Saved entries

::::::::::

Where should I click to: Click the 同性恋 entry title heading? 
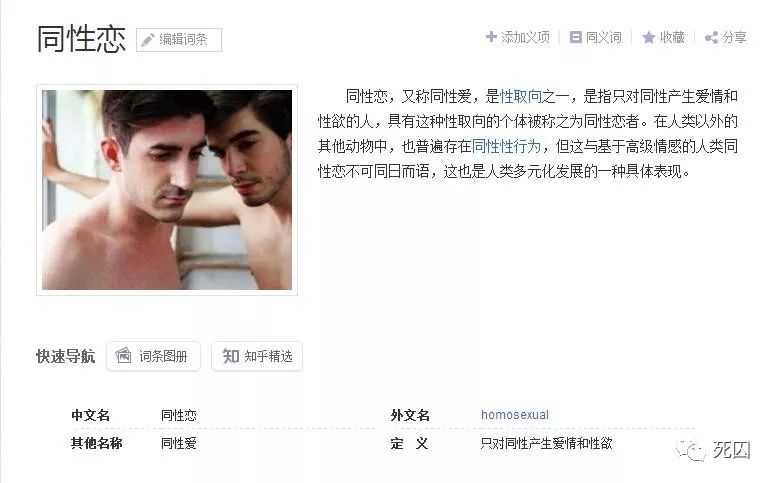click(82, 39)
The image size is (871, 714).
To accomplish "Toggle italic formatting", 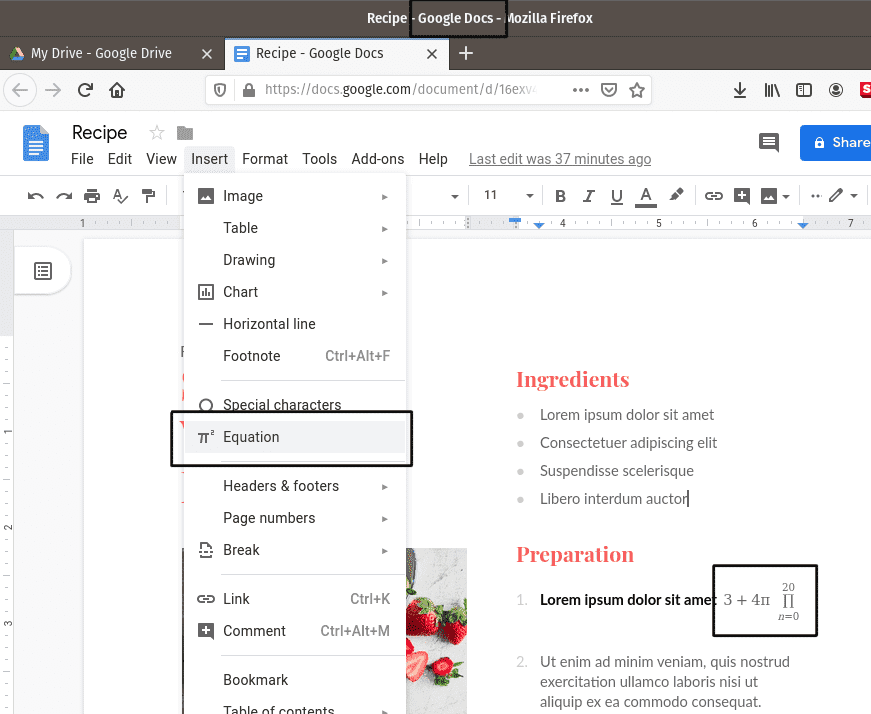I will 588,196.
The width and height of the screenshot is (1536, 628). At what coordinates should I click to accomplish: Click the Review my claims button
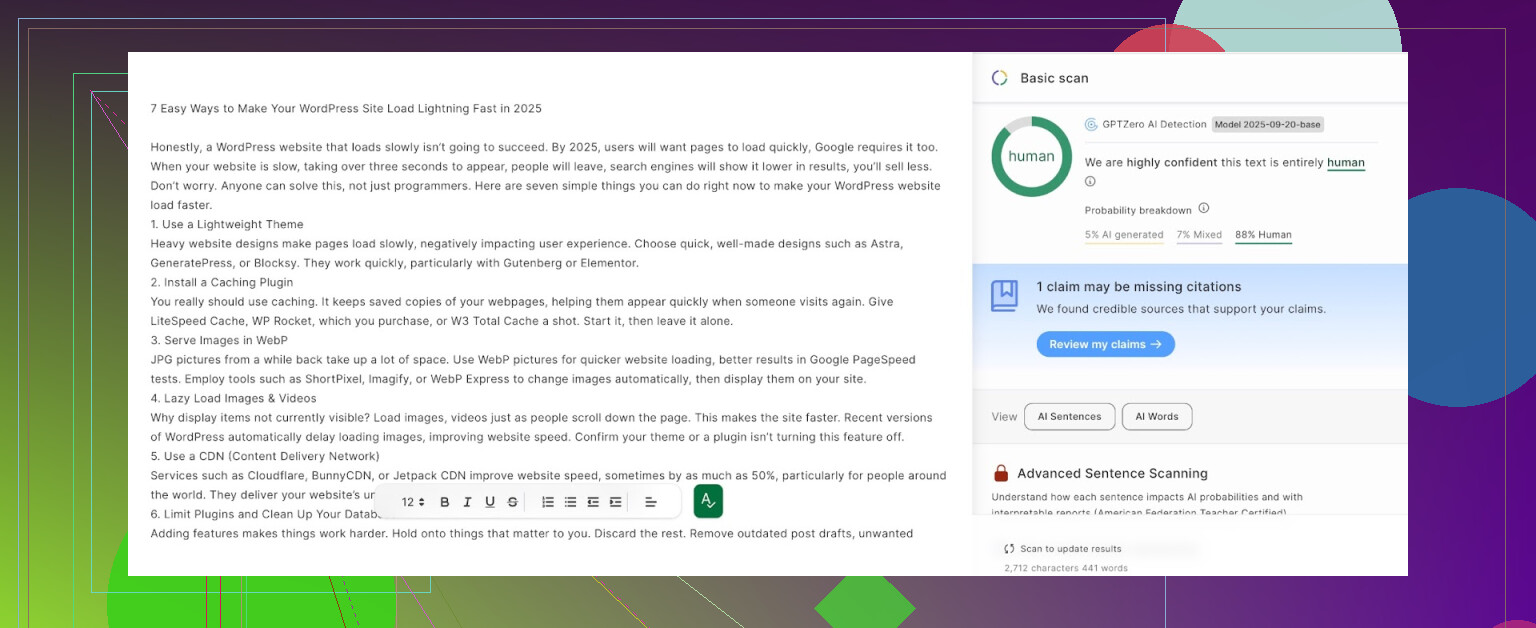1105,344
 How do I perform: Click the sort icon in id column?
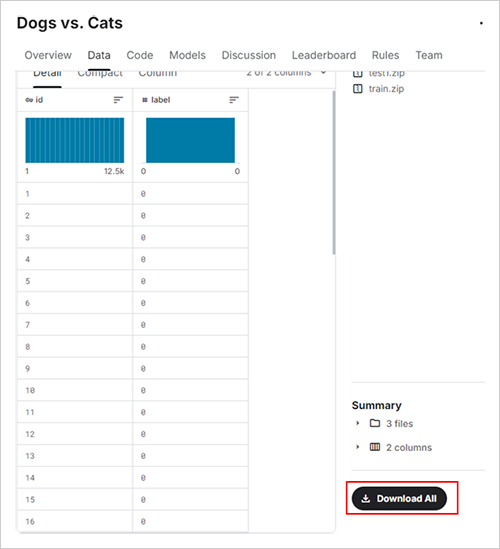pos(118,100)
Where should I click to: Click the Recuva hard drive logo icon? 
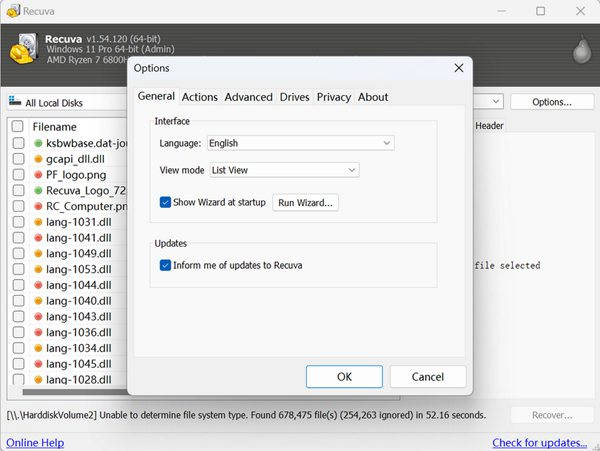click(23, 47)
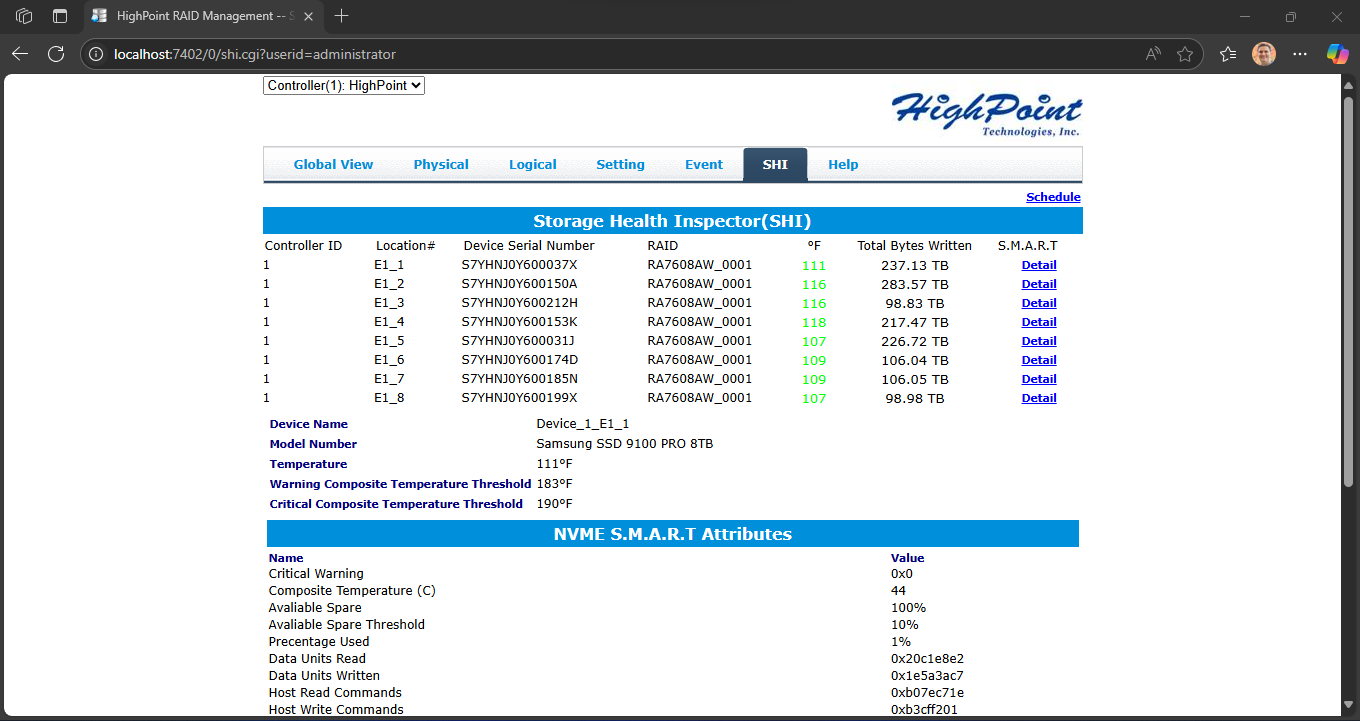Open the Setting tab
This screenshot has width=1360, height=721.
pos(620,164)
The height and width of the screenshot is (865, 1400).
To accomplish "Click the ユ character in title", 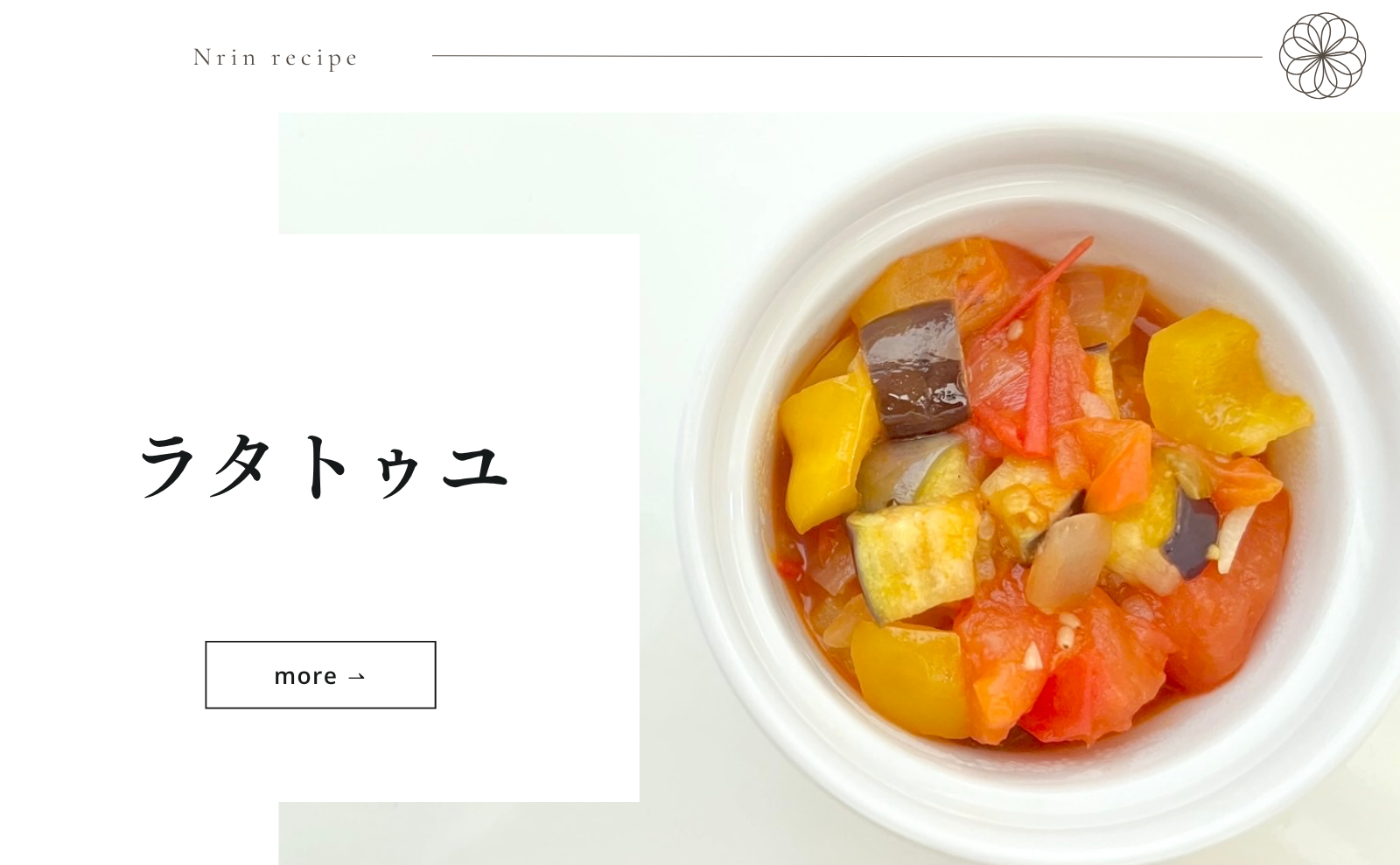I will pos(475,467).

::::::::::

Task description =>
Both the line containing "The width and" and the line containing "The height and" above belong in the output, as do the lines between them. Print them exactly, without pictures.

Completed task =>
The width and height of the screenshot is (1536, 628). At what coordinates should I click to accomplish: Click the Review my claims button
1105,344
 How do I perform: Click the sort icon in id column?
pos(118,100)
Where should I click to: Click the Recuva hard drive logo icon? 
click(23, 47)
Open the Setting tab
This screenshot has width=1360, height=721.
pos(620,164)
The height and width of the screenshot is (865, 1400).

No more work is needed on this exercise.